Eventually, the line, which Hannibal originally deployed into a convex arc facing the Romans, bent into a concave shape with its apex on the river bank. It was at this point that both flanks of African troops and cavalry broke around the back of the Roman formation, putting over 70,000 of them in a sack surrounded by Hannibal’s army.
As the encirclement constricted, the Roman forces found it impossible to deploy their superior numbers in the confined space Hannibal’s forces created. The battle degenerated into a massacre. In one of the bloodiest days in human warfare, the Carthaginian forces slaughtered over 70,000 legionnaires. Only about 6,000, including Varro, escaped the carnage.
Hannibal’s losses were less than 6,000 men. But, more importantly, he was left with a functioning army. The Romans were not.
The Aftermath
While Cannae was an immense tactical victory for the Carthaginians, Hannibal struggled to turn it into a strategic one. As a result, he bought himself time and won over critical allies that allowed him to keep his army in the field in Italy for years to come. However, his ability to attack Rome itself was no better than it had been before the battle.
Roman losses were a staggering 2.5% of their total population in this one engagement alone. However, given time, they could replace their losses out of their much larger population base. Meanwhile, the Fabian strategy was restored because of a lack of any real alternative.
Significant Roman forces continued to operate along Hannibal’s long supply line, stretching back through Gaul and the Iberian Peninsula. Rome’s navy interdicted any supplies coming across the sea. Although Hannibal’s army had free rein over much of the Roman countryside for years, it slowly withered.
It wasn’t until 210 BCE that Rome finally mounted a counteroffensive under the command of the Scipio Africanus, who had somehow survived Cannae as a young soldier.
Scipio rightly saw Hannibal’s weakness as Spain, not his army in Italy. He seized the Iberian capital of New Carthage, crossed into Africa from there, and defeated Hannibal in the Battle of Zama outside Carthage itself in 201 BCE. Hannibal died in exile 18 years later.
The Legacy
In the centuries since it was fought, Cannae has been held up as the “ideal” battle. Hannibal’s double envelopment is seen as the gold standard of maneuver warfare. However, it has rarely been achieved since then.
Everything has to go right for it to be successful. The attackers have to cooperate and press inward on the center. That center has to bend but not break. Giving ground under pressure without being routed is one of the toughest military maneuvers.
Subsidiary commanders on the wings have to execute their maneuvers at the right time. Wait too long, and the center will collapse. Don’t wait long enough, and you will be attacking into the teeth of the enemy rather than their exposed sides and rear. Having enough force to complete the encirclement is also a challenge.

→ DATASET EXCERPT
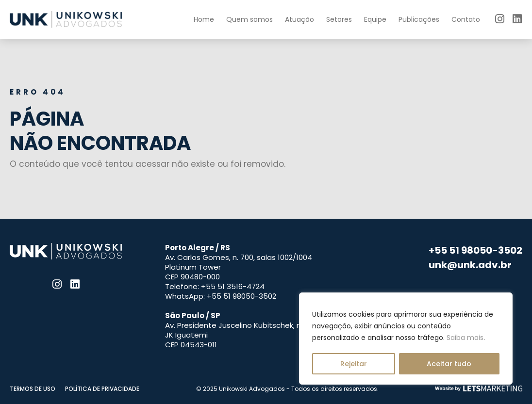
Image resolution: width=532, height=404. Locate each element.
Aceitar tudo (449, 364)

→ WHAT TO DO
**1.** In the excerpt on the Battle of Cannae, in what year did Rome finally mount a counteroffensive, and who commanded it?
**2.** Pick up the excerpt on the Battle of Cannae after its final sentence and keep writing.

→ ANSWERS IN ORDER
**1.** In 210 BCE, under the command of Scipio Africanus.

**2.**
Changes in technology have both increased the scope and scale of double envelopments. However, they have also increased the complexity of operations necessary to achieve them.
During Operation Barbarossa in 1941, the Germans achieved several double envelopments employing rapid armor strikes supported by aircraft at a scale impossible even a few years earlier. German forces captured half a million Soviet soldiers in one operation around Kyiv alone.
In 1991, the US isolated Iraqi forces in Kuwait using a similar tactic of fixing them in place and then using mobility advantages to move around to their rear and trap thousands of troops in Kuwait.
When the Russians invaded Ukraine in 2022, a key early success by the Ukrainians was preventing an envelopment of Kyiv, causing a collapse of that part of the offensive.
However, the brilliance of Hannibal’s leadership could not overcome the strategic disadvantages that Carthage suffered from against Rome. Carthage depended on quick wars to exercise its technological advantages.
In this way, Carthage resembles Japan in World War II more than any other power. The United States could suffer defeats early in that conflict, but Japan was doomed from the beginning because of the vast disparity of resources between the two powers.
Coming up against Rome, with its resources in manpower to compensate for any advantages it may have had in fighting battles, Carthage found itself stalemated.
While it required the emergence of a great general like Scipio Africanus to defeat Carthage, Rome had the time to let that happen. Carthage did not. Therefore, the ultimate end of the power struggle was always foreordained to be a Roman victory. It takes more than a brilliant victory like Cannae to win a war.
Sources
- Alexander, Bevin, How Great Generals Win (New York: W.W. Norton, 1993)
- Cowley, Robert and Geoffrey Parker eds., The Reader’s Companion to Military History (New York: Houghton Mifflin, 1996)
- Keegan, John, A History of Warfare (New York: Vintage, 1993)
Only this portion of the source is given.